That's why we need to be concerned. Humans are doing grievous damage to our soil through strip mining, mountaintop removal, pollution, bad agricultural practices and other activities that promote erosion. Humans are killing the soil and letting it be carried away by the wind or washed into the sea. It takes approximately 100 years to naturally create just one inch of topsoil, and the world is losing 25 billion tons of topsoil a year due to erosion, with the US letting its soil be eroded at a rate 10-17 times faster than it can be replaced. As DIRT! points out, much of human history has been a struggle over who has productive soil. If humans allow this most precious resource to be destroyed or lost, we can't mine more or travel to another planet to get some. The planet as we know it will truly be dead.

Watch my ReThink Review of DIRT! The Movie and my discussion with Cenk Uygur of the Young Turks about soil damage, the Dust Bowl and mountaintop removal below.

In the interview, Cenk brought up the gains mankind has enjoyed as a result of modern farming techniques. I don't feel like I addressed that as well as I could've, so I thought I'd do it now.

With the help of mechanization and science, fewer people are able to create more food than at any other time in history. However, I see this as akin to buying everything you want with a credit card and claiming you're rich, even though you have no way to eventually pay your bill. As much as some of us have benefited in the short term from modern agriculture, it's a system that simply isn't sustainable, just like charging shopping sprees to credit cards when you have no money. For a short time, you'll enjoy abundance -- much more than you've earned -- but when the bills start coming, you'll have to pay back what you owe. Plus interest.

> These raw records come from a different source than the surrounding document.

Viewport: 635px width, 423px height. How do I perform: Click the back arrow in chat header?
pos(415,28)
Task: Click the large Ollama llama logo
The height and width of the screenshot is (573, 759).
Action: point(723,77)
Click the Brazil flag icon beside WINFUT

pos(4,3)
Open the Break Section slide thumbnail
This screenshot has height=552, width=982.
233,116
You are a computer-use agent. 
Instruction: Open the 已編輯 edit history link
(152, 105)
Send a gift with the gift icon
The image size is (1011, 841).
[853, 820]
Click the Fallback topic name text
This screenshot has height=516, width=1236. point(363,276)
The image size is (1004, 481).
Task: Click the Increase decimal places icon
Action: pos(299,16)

In many parts of the world, those bills are coming due in the form of skyrocketing food prices, desertification, food riots, starvation and environmental degradation. As one expert in DIRT! points out, the food crises being experienced in many parts of the world are proof of the failure of modern agriculture, which has moved us from a system where communities largely produced their own food in a sustainable way to one where most of the world's peoples are now forced to buy food that has been produced and processed unsustainably someplace far away using large amounts of fossil fuels. That means that feeding yourself is no longer reliant on how well you tend and manage the soil that grows your food, but on how much money you have and the volatile price of fossil fuels.

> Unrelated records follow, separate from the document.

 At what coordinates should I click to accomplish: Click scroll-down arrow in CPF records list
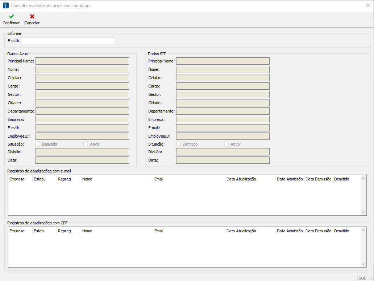364,264
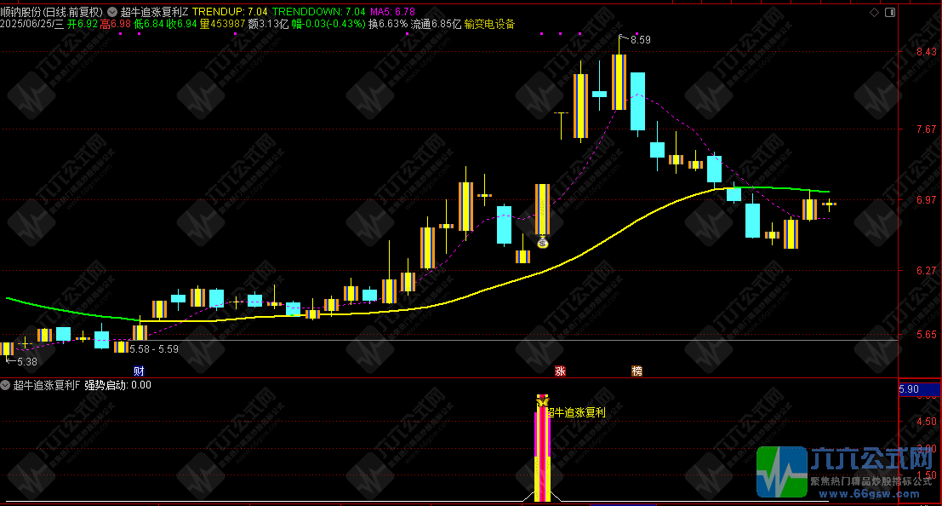Image resolution: width=942 pixels, height=506 pixels.
Task: Click the TRENDUP yellow legend label
Action: click(x=218, y=12)
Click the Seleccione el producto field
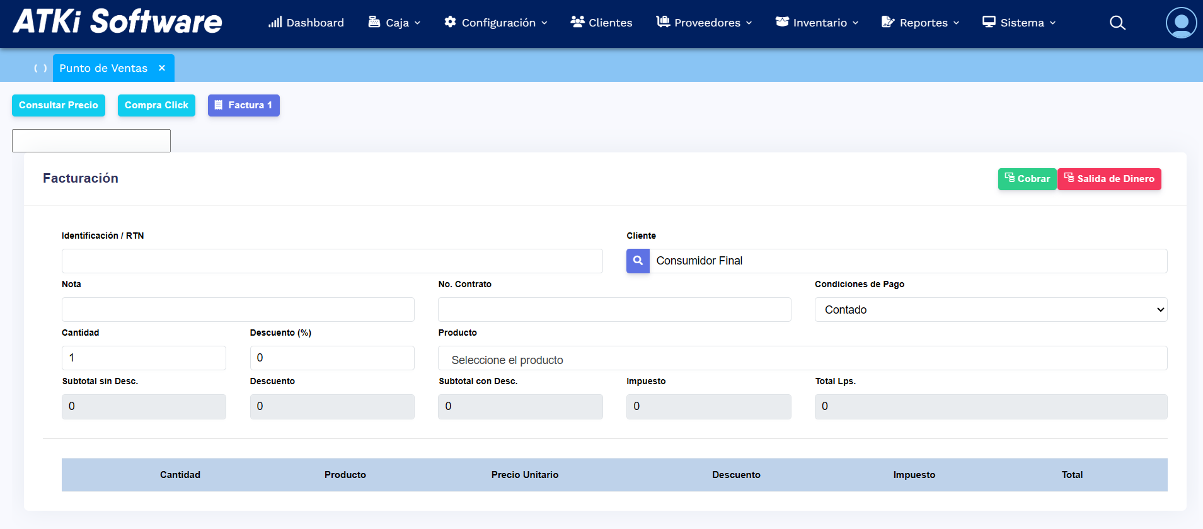 click(x=802, y=358)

So while fossil fuels and arable land were cheap and plentiful, mankind was able to make a dent in world hunger during the 1980s and early 1990s. But as both of those resources became scarce and the world economy tanked, hunger made a comeback, to the point where one in six of the world's population now goes hungry. With numbers like that, we can't legitimately say that we've made a dent in world hunger any more than someone can say they've improved their financial situation by overcharging their credit card -- the good times aren't real if they can't last.

Far from alleviating world hunger, modern agriculture and mistreatment of the soil actually exacerbates it. To find out how, I'd recommend reading read part one (and the rest) of the Seven Deadly Myths of Industrial Agriculture, which describes how world hunger is not created by lack of food, but an increase in poverty and subsistence farmers losing their land to big agribusiness.

But we don't need to reduce our population or return to Stone Age farming methods to feed the world sustainably. Through science, we have a much better understanding of what it takes to create and maintain healthy soil and get the most out of it without destroying it. The myths about the benefits of industrial agriculture are slowly being dismantled. For our own good, we need to transition to more dirt-friendly methods of agriculture -- while we still have the choice.